### Material for the task
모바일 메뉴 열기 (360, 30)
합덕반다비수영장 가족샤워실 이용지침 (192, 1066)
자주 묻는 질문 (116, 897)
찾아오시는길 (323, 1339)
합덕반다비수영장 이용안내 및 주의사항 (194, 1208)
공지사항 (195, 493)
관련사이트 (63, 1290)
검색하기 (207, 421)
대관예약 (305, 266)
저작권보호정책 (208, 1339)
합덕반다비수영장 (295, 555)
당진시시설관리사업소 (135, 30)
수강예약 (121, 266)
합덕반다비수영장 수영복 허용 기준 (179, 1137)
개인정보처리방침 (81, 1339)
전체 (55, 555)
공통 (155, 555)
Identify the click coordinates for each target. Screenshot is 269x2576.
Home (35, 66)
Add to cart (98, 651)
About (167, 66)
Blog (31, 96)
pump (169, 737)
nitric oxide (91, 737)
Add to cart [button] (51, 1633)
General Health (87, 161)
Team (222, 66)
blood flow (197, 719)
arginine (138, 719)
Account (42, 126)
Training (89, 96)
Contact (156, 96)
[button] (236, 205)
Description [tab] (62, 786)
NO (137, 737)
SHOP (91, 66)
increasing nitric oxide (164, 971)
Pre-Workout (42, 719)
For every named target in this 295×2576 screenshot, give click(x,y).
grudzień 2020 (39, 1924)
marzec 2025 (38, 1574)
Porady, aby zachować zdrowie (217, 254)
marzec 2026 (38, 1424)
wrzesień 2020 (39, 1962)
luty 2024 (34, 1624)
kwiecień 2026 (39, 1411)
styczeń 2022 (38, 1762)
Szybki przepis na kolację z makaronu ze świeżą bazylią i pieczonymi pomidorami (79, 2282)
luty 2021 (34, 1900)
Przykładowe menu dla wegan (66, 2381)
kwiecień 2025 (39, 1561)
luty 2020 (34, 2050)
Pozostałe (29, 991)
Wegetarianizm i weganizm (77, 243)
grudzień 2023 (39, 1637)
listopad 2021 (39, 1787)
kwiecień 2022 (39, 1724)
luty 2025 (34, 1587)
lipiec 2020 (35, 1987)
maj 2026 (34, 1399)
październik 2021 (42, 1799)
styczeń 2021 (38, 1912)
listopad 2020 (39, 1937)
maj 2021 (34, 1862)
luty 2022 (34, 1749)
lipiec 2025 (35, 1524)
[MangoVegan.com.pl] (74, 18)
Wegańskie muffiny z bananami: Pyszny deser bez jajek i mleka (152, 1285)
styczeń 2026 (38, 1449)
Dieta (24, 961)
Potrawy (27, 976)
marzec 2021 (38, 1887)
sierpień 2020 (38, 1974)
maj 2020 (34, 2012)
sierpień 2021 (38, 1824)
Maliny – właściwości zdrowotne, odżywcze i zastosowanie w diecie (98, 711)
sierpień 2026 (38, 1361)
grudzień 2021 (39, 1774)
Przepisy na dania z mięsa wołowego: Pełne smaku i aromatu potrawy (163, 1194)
######
Assignment: Present each line from the listing that holds the string "styczeń".

Task solution:
styczeń 2022 (38, 1762)
styczeń 2021 (38, 1912)
styczeń 2026 (38, 1449)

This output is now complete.